=== Section Start ===

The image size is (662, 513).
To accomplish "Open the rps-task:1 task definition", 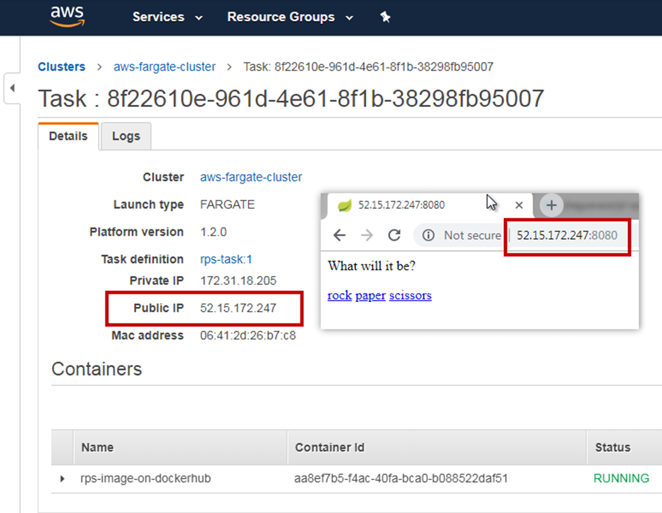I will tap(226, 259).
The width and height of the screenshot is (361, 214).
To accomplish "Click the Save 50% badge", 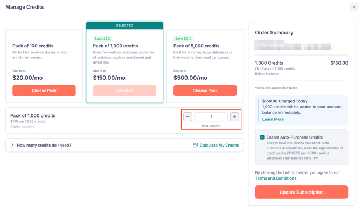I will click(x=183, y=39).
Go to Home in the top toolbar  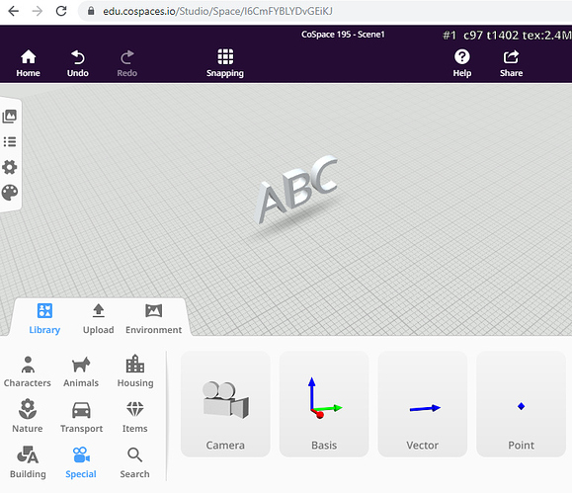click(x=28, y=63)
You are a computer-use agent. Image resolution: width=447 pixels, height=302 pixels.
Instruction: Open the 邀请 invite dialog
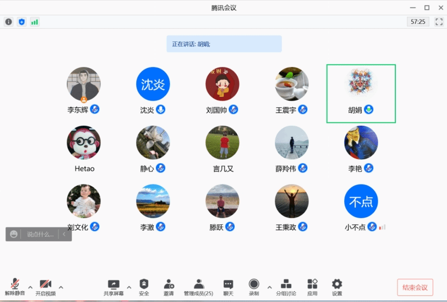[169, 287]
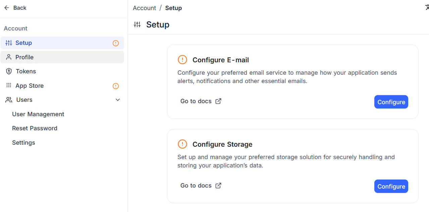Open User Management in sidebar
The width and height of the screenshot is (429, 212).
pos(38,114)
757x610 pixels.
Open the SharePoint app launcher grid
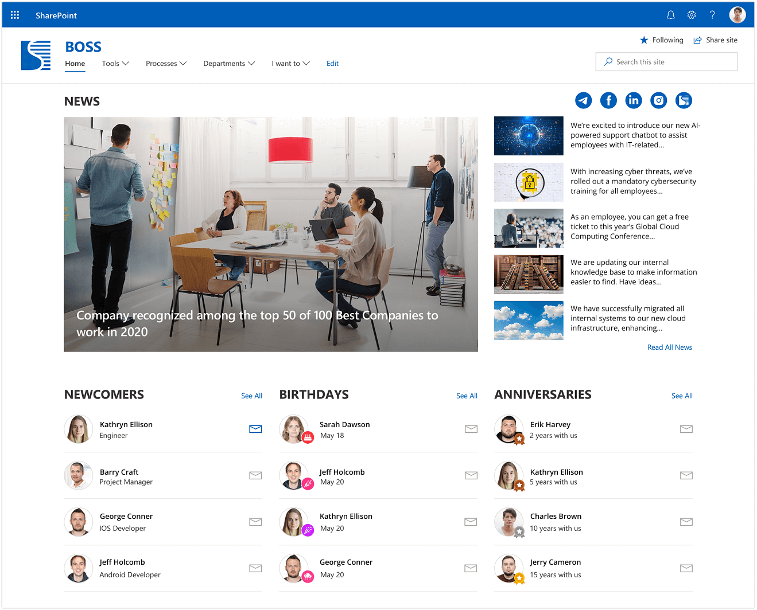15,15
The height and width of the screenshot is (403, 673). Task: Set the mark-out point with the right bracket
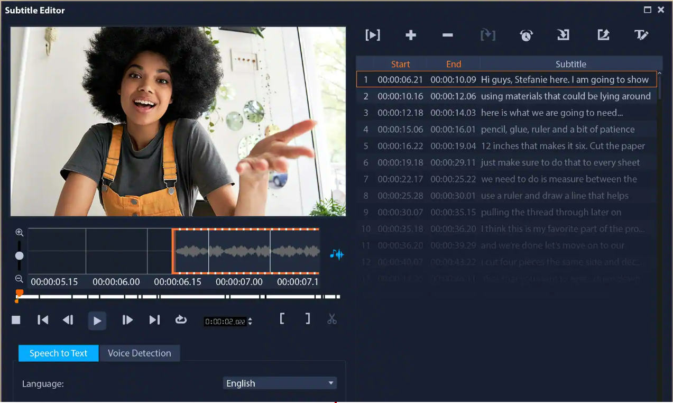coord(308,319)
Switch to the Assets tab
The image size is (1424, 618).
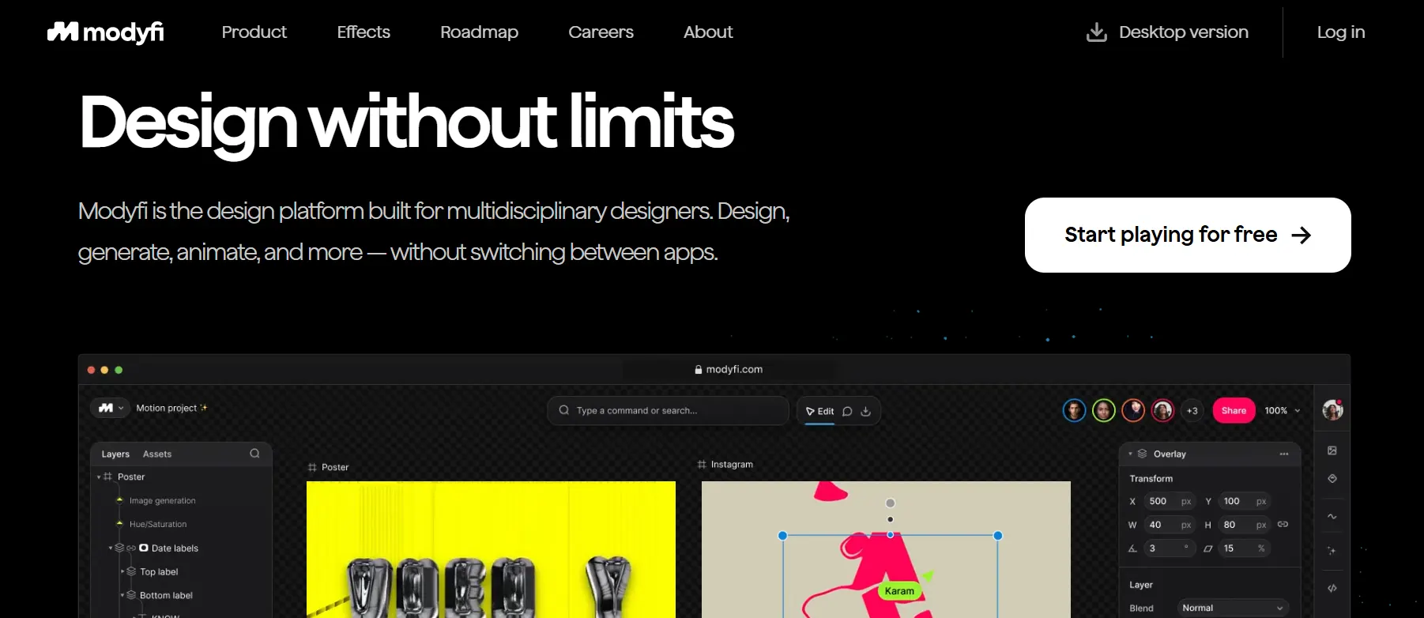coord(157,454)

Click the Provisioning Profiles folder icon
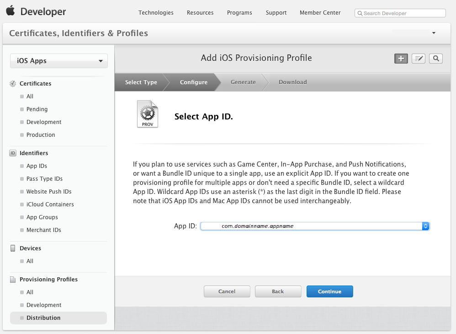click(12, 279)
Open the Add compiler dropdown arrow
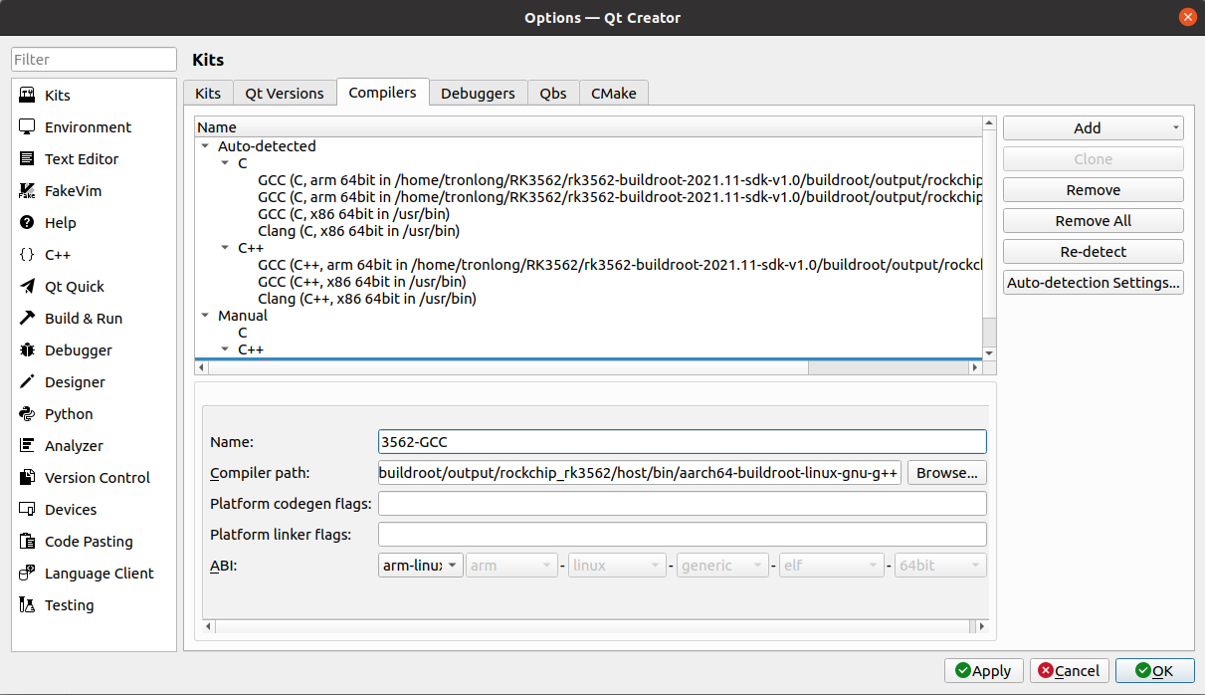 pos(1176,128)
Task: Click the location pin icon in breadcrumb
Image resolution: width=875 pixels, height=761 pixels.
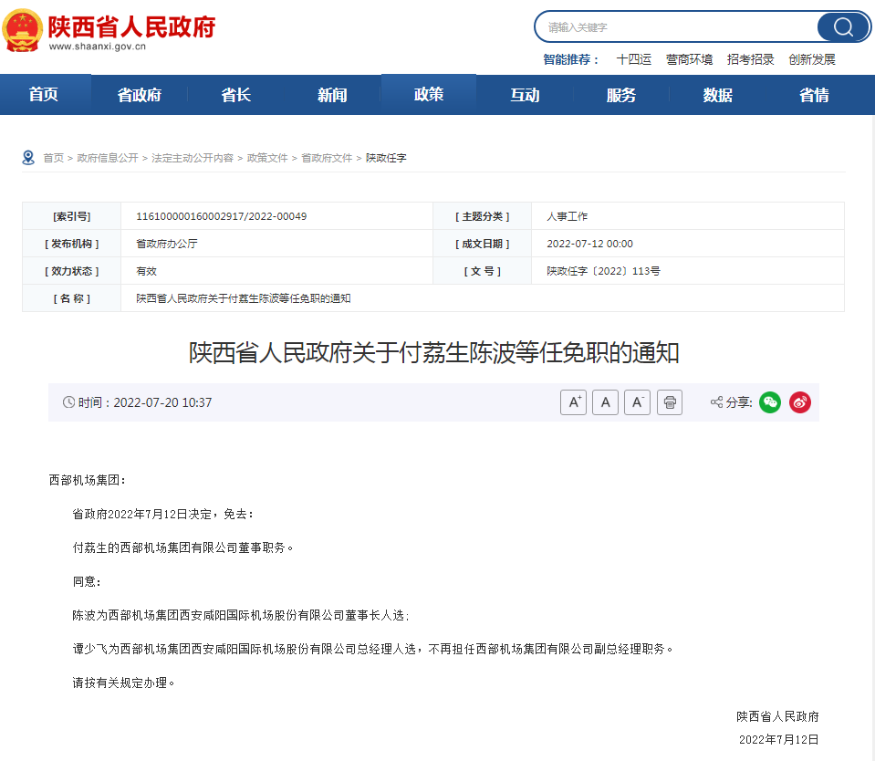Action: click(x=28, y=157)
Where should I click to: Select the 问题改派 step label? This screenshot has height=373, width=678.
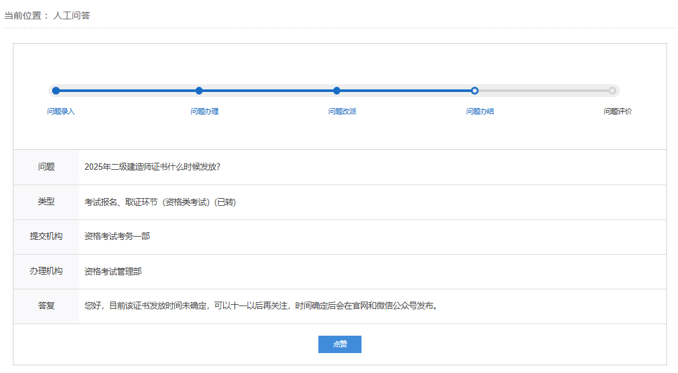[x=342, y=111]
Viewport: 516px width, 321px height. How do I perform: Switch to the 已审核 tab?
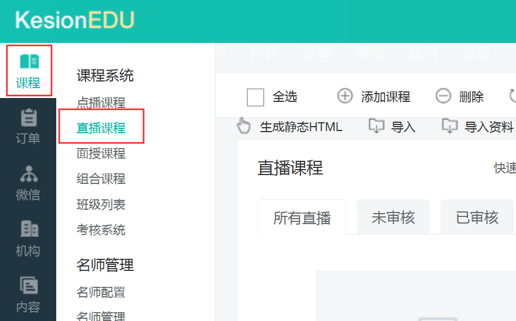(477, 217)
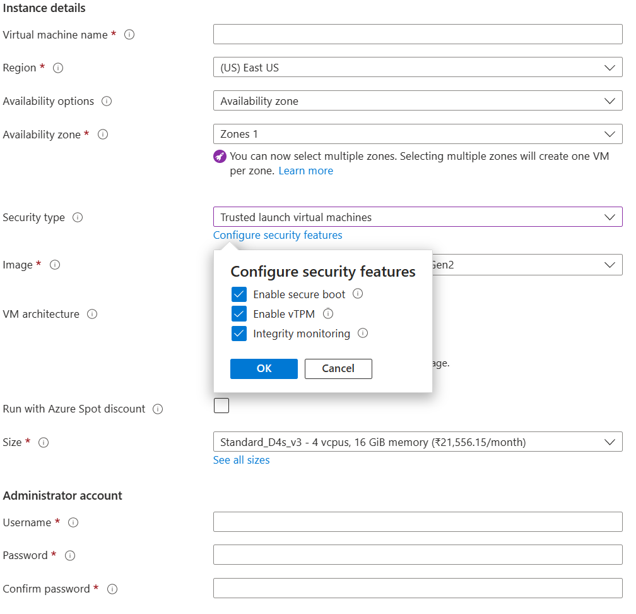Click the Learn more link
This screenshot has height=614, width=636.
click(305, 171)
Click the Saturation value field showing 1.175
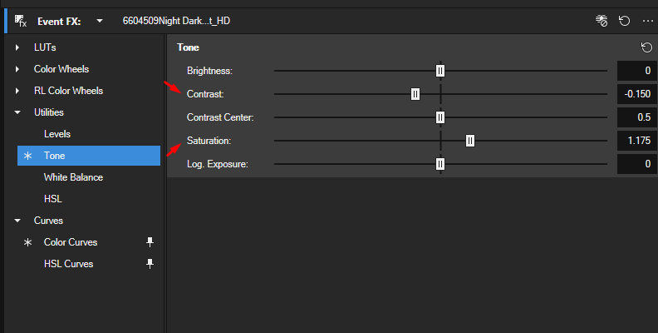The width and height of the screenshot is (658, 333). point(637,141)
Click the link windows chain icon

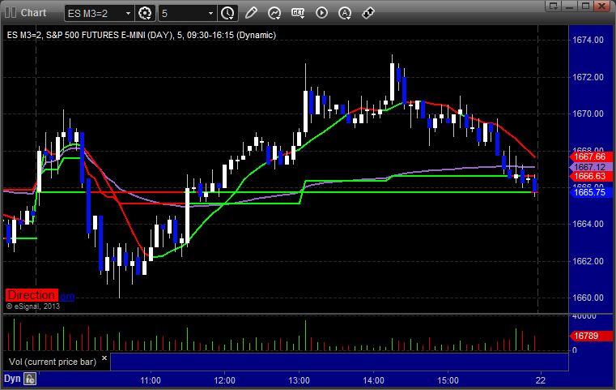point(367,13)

=== Section End ===

WHAT THE TASK REQUIRES ▸
Reproduce the lines of the listing exactly, starting at the one that contains "Open the Add compiler dropdown arrow" and continuing through the final line, but leave out the pictures.

WORKED SOLUTION ▸
Open the Add compiler dropdown arrow
 pos(1176,128)
Task: Click the location pin icon in breadcrumb
Image resolution: width=875 pixels, height=761 pixels.
Action: click(x=28, y=157)
Where should I click to: Select the 问题改派 step label? This screenshot has height=373, width=678.
[x=342, y=111]
Viewport: 516px width, 321px height. How do I perform: Switch to the 已审核 tab?
(477, 217)
Click the Learn more link
This screenshot has height=614, width=636.
click(305, 171)
Click the Saturation value field showing 1.175
The width and height of the screenshot is (658, 333). point(637,141)
Click the link windows chain icon

point(367,13)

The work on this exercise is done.